Running low on cash, Indianapolis-based Arcadia Resources Inc. is trying to sell its largest division in a bid to pay off a pile of debt.
Arcadia’s auditor, BDO LLP, issued a “going-concern” warning Tuesday in the company’s annual report, casting doubt on Arcadia’s ability to stay in business in its current condition.
That’s because Arcadia continues to lose too much money—$14.4 million in its fiscal year ended March 31—and faces $34.9 million in debt that comes due in April 2012. Arcadia had only $2.1 million in cash remaining as of March 31, according to financial reports issued Tuesday night.
So Arcadia is seeking a buyer for its services business—home health care and medical staffing, which accounts for 83 percent of its revenue—in order to give it more capital to help grow its pharmacy business, which makes up the rest.

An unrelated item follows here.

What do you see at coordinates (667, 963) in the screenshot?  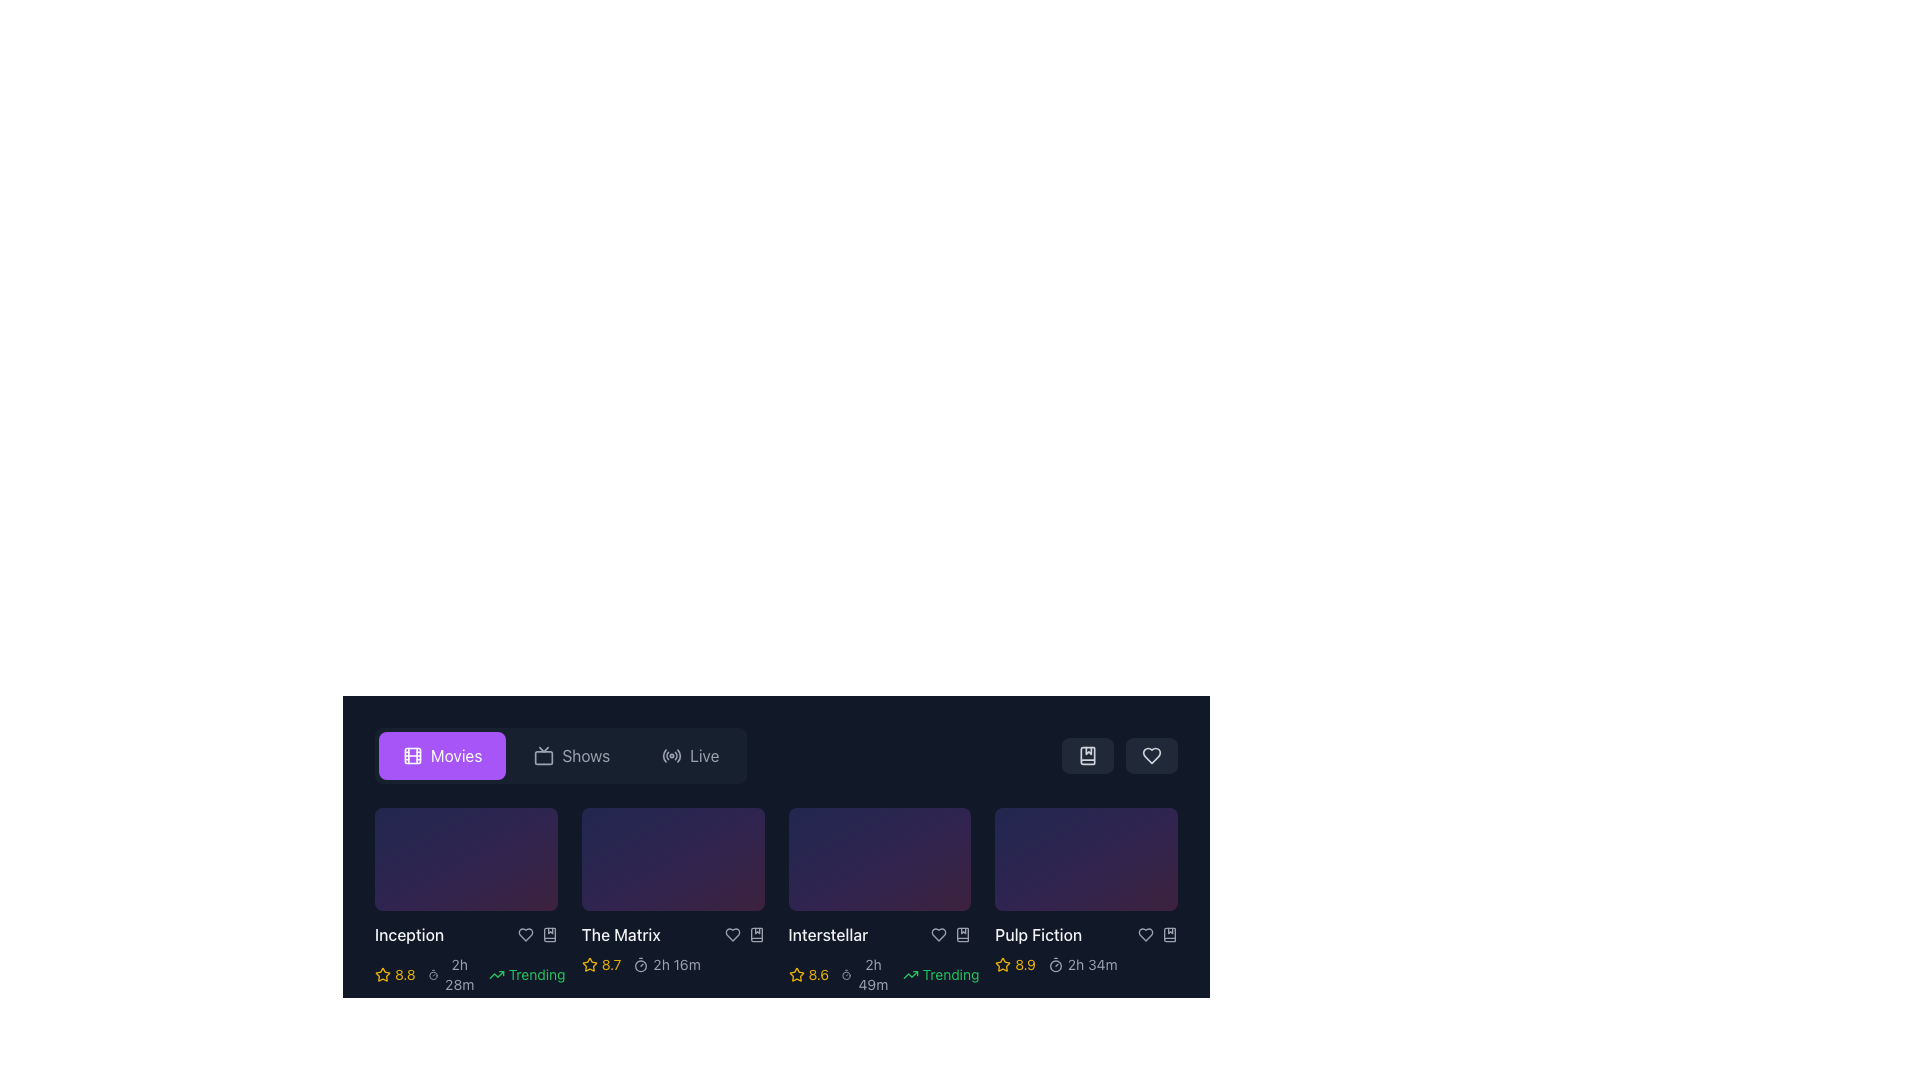 I see `the text label displaying '2h 16m' with the timer icon, located in the details section of 'The Matrix' movie entry` at bounding box center [667, 963].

The pharmacy business has major contracts with the Indiana Medicaid program and with Indianapolis-based WellPoint Inc., which recently extended its deal with Arcadia for two more years, to 2015.
In a statement, Arcadia said it expects to complete a sale of its services segment between July and September, but the company did not say that it has a buyer lined up.
“The sale of our services segment is a further step in the financial restructuring and strategic repositioning of Arcadia,” said Arcadia CEO Marvin Richardson in a prepared statement. “This will allow the company to focus its management and financial resources on expanding our growing DailyMed business.”
Arcadia’s DailyMed pharmacy business been growing fast, in contrast to flat revenue for the services business. But Arcadia has had to spend so much expanding DailyMed that it hasn’t made any money on that line of business. And its services profits have not been enough to offset those losses.
“They’re going to have to do something. Selling the services business is a good start,” said Jeffrey Cohen, an analyst at C.K. Cooper & Co., the lone stock analyst who covers Arcadia.
But it likely won’t be enough. Cohen estimates Arcadia could fetch between $20 million and $25 million for its services business, which posted revenue last year of $83.3 million. That still won’t pay off all the company's debt by April—let alone leave enough cash to invest in the DailyMed pharmacy business.
Arcadia’s managers admit as much in their annual report filed Tuesday.
“If completed, the divestiture of the Services segment will not provide sufficient cash to fund the operations of the Pharmacy segment and address the company’s remaining debt obligations," the report says. "Therefore, the company is also evaluating alternatives to obtain additional financing."
The report added: "Management expects to see improvement in the operating results in the Pharmacy segment through increased revenue, improved gross margins and lower expenses as a percentage of revenue, which it believes will position the company to obtain this financing.”
So far, Arcadia’s fast growth in DailyMed revenue—31 percent in the last year—hasn’t been fast enough. And it hasn’t been nearly as fast as Cohen expected when he started following the company a year ago. He expected the DailyMed to produce $6 million in the most recent quarter—33 percent more than the $4.5 million it actually brought in.
“I’m expecting that to really ramp, [but] I don’t see it,” Cohen said. He added, “They’re going to have to show some numbers.”
Clearly, Arcadia’s growth has been less than the company expected, too. In May 2010, Arcadia announced a huge expansion in Indianapolis—touted by Gov. Mitch Daniels and Mayor Greg Ballard—that it expected would add 930 jobs in Indiana by 2013.
But, according to the company’s annual report, its administrative staff has actually fallen slightly in the last year, to 229. Its field staff, most of whom are not in Indiana, has remained steady from a year ago.
For the year ended March 31, Arcadia had revenue of $100 million, up 2 percent from the year before. Its losses narrowed to $14.4 million, or 8 cents per share, compared with losses of $31.1 million, or 19 cents per share, during the previous fiscal year.
In Arcadia’s fiscal fourth quarter, also ending March 31, revenue rose 5.4 percent, to $25.4 million, compared with the same quarter the previous year. Fourth-quarter losses totaled $5.1 million, or 3 cents per share, compared with $19.2 million, or 12 cents per share, during the fourth quarter the prior year.
Cohen had been expecting slightly smaller fourth-quarter losses this year—2 cents per share—on more revenue, $27.9 million.
Arcadia’s stock price has lost 85 percent of its value in the past year. It closed at 9 cents per share on Tuesday, before Arcadia issued its year-end financial results. The stock lost another penny in morning trading Wednesday.
In April, the NYSE Amex stock exchange threatened to delist Arcadia’s stock unless it engineers a reverse split to boost its stock price above 20 cents per share by Oct. 4.